Guarded by hundreds of police, former prime minister Benazir Bhutto took her election campaign to Pakistan's tribal north west today as the opposition prepared to battle President Pervez Musharraf.
After a vote boycott drive disintegrated, main opposition leaders Ms Bhutto and former prime minister Nawaz Sharif, who have both returned from exile, organised rallies in a campaign clouded by worries of vote rigging and militant attacks.
Underlining the insecurity, pro-Taliban militants killed six Pakistani soldiers in an attack on a military convoy in the north west near the Afghan border and 15 insurgents were killed in retaliation, the military said.
"We should not sit as silent spectators while terrorists are killing innocent people," Ms Bhutto told supporters in the town of Nowshera in North West Frontier Province, where tribal militants are fighting government forces.
Several thousand people chanted "Prime Minister Bhutto" and clapped as she stood to speak from behind a bullet-proof podium.
More than 800 people have been killed in militant-related fighting since July, military officials say. With the main opposition parties adding credibility to a January 8th parliamentary election by agreeing to run, political leaders organised their parties before the campaign picks up pace with the publication of candidates' lists on Sunday.

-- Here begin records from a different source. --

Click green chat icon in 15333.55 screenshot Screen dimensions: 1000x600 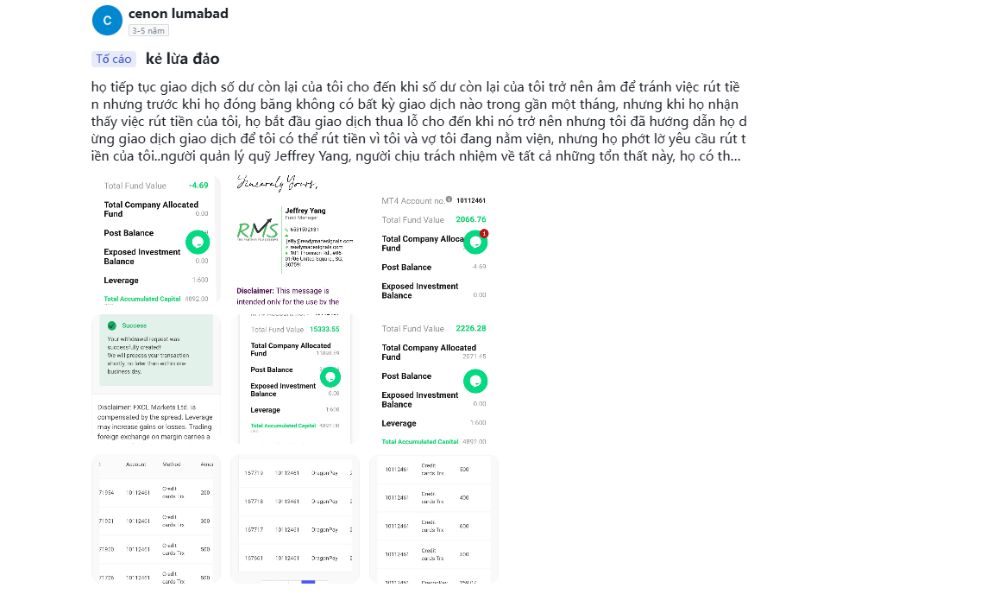[331, 377]
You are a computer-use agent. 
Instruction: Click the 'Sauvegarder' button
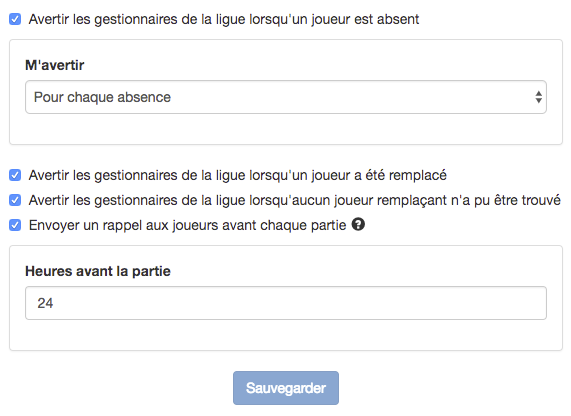(x=286, y=388)
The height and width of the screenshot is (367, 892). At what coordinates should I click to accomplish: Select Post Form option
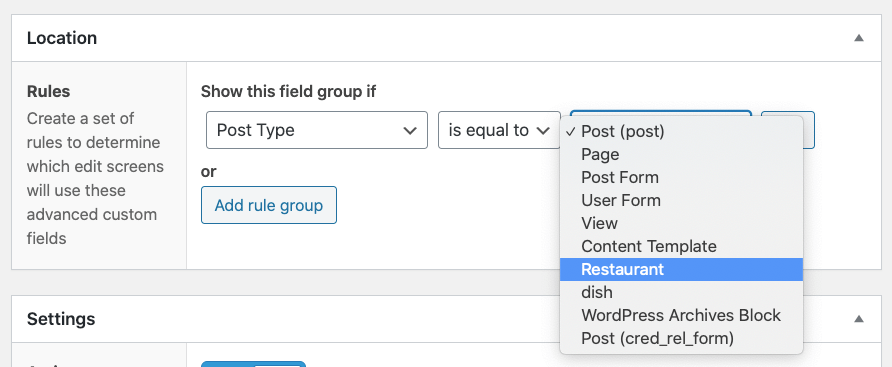tap(682, 178)
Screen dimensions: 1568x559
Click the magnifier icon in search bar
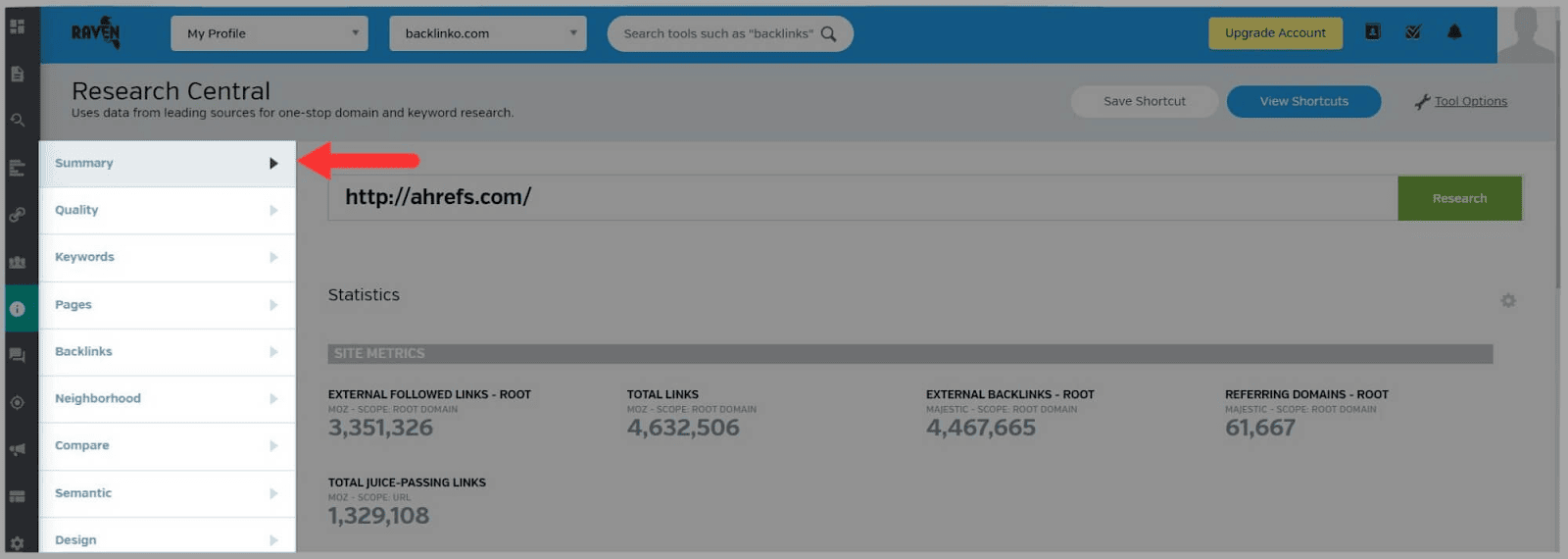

Mr Sharif held rallies in Punjab, Pakistan's most populous province, which returns about half the members of parliament and is his traditional stronghold of support.
"These meetings are kind of warm-up matches," said Ahsan Iqbal, spokesman for Mr Sharif's party. The election is essentially a three-way contest between the two main opposition parties and the Pakistan Muslim League (PML), which backs Mr Musharraf.
The opposition fears there is too little time before the election for a free and fair vote and that the result will be biased in favour of parties loyal to Mr Musharraf, raising the prospect of a contested result.
The Pakistani media, curbed under emergency rule imposed by Mr Musharraf last month, said authorities were trying to restrict election coverage with a warning not to violate a ban on live broadcasts, or risk three years in jail.
"It's not only a warning but a threat to all TV channels and an attempt to silence the free media," the Pakistan Federal Union of Journalists said in a statement. Any contested result would lead to the prospect of more instability in the nuclear-armed US ally.
Asked whether US President George W. Bush retains confidence in Mr Musharraf, White House spokeswoman Dana Perino told reporters: "He (Musharraf) said that the state of emergency would be lifted on December 16. And today is only the 12th. So let's wait and see."